世の中の商業の主体が「大量生産・大量消費型」になっており、それに合わせて魚介類の生産と供給体制が変化してきたといえます。日本でいえば、終戦までの街中には、中小・個人の小売店しかありませんでした。そこで働く人たちは「職人」が主流でした。
その後、量販店が生まれ、今では「量販店主流」の時代になり、働く人たちも「アルバイト主流」の時代になりました。通常、大量生産、大量消費型の大型量販店の仕入れは、計画的でありかつ大量の事前発注方式です。「定量、定質、定価、定時」の「四定条件」を事前に満たす必要性があるので、日々、質、量、単価が変化するたくさんの魚介類の「自然魚」よりも「養殖魚介類」、または、「冷凍魚介類」の方が販売しやすいのです。
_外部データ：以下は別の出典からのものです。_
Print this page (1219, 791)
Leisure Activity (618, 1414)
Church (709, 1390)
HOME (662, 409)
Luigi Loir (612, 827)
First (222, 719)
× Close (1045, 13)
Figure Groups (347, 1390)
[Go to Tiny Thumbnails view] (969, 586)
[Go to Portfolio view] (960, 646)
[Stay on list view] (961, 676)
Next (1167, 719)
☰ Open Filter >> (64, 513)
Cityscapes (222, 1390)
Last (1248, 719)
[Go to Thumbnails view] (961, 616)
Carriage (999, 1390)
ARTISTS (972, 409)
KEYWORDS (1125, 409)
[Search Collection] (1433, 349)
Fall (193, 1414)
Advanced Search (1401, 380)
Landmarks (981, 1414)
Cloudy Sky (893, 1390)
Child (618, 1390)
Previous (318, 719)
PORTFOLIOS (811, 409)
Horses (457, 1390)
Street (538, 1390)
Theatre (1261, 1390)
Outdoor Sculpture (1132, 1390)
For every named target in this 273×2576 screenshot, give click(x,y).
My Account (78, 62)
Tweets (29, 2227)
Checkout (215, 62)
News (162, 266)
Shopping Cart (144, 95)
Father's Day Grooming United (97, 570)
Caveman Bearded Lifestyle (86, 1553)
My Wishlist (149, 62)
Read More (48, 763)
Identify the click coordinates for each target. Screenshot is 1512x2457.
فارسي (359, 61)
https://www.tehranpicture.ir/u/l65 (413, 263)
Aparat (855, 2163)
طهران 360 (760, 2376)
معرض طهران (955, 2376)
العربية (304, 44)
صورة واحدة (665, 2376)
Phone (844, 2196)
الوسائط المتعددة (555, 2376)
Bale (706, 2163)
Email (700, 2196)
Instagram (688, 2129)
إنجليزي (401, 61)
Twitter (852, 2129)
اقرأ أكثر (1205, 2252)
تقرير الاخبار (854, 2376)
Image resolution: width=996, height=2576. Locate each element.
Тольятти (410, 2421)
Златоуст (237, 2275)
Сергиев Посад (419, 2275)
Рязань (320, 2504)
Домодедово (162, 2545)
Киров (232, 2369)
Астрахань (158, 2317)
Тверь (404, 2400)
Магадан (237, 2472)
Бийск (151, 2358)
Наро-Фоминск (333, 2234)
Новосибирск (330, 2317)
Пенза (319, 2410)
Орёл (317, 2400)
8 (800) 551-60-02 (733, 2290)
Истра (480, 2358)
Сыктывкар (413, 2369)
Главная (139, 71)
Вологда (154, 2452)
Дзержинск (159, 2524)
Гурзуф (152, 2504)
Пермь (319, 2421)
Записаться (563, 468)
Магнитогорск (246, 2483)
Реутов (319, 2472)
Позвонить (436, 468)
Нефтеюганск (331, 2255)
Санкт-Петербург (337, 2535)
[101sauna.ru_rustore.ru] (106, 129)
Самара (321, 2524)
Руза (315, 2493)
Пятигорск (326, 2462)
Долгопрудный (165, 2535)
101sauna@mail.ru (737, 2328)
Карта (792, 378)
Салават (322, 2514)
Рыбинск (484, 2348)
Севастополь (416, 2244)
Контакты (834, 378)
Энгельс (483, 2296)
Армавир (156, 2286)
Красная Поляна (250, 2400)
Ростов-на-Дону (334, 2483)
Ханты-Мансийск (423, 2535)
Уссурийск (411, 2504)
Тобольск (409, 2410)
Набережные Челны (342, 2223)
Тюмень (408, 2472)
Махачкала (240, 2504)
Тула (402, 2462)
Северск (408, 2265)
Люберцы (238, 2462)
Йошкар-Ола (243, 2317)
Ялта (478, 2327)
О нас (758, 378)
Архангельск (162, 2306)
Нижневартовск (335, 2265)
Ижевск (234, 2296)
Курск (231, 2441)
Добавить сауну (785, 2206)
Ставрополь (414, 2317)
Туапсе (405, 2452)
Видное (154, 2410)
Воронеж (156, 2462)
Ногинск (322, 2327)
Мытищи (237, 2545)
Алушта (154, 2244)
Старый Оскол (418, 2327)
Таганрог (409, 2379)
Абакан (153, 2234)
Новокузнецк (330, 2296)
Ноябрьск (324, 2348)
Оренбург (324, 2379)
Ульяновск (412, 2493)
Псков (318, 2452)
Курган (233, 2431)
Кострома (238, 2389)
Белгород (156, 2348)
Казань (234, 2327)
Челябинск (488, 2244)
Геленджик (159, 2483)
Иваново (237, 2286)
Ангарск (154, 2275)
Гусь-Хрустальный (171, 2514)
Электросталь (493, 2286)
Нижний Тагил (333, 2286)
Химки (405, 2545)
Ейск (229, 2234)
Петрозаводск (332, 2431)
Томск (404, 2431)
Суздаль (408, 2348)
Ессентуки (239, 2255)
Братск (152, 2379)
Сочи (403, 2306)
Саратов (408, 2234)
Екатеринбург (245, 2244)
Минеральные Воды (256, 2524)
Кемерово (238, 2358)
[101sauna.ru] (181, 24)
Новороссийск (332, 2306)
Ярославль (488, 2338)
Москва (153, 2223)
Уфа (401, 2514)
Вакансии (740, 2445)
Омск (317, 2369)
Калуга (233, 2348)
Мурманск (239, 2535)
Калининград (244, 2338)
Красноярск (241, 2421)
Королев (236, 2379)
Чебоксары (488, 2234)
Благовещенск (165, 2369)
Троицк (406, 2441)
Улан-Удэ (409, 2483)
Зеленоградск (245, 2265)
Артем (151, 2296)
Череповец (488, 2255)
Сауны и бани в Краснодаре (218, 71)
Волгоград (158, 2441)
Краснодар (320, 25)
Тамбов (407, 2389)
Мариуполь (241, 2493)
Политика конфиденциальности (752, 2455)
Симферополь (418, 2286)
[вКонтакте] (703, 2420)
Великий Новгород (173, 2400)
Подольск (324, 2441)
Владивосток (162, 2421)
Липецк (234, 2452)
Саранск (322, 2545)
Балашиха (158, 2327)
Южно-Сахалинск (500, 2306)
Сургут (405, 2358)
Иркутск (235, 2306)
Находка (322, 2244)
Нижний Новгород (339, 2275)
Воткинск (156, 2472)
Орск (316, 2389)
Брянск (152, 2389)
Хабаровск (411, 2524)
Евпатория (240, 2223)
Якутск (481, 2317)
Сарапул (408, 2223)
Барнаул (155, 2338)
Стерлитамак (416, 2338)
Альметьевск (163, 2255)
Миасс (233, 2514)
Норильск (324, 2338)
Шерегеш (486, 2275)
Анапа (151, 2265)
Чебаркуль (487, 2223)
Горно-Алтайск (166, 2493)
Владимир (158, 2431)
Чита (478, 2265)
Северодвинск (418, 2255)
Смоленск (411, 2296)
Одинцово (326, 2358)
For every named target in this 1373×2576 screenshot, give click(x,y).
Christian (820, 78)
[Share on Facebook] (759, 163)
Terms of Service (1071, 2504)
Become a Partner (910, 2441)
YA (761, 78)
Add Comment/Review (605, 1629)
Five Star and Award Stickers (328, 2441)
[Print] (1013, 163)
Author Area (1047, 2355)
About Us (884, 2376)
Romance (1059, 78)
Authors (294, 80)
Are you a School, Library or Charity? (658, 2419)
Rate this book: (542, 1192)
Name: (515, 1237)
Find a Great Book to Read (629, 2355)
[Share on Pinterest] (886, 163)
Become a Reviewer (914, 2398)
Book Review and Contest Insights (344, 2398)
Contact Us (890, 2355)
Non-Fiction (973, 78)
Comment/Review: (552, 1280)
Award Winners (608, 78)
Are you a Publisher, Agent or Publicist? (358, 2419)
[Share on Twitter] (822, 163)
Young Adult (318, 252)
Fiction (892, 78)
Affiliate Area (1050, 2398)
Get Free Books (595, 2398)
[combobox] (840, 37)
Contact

魚業界におけるもう一つの課題は「天然の魚介類の目利き人」の不足です。「目利き人」とは品質の良し悪しを見定めるだけではなく、それを価格に数値化できる人のことです。世の中の天然魚介類は「四季」に応じてだけではなく、常に質と量が変化しています。そして「日々変化する自然界の魚介類の量と質」に応じて、市場の「目利き人」がその価値を日々定めてきたのです。アナログからネット、デジタル方式の時代になっていることが、養殖魚時代に向かっている要因のひとつだと思われます。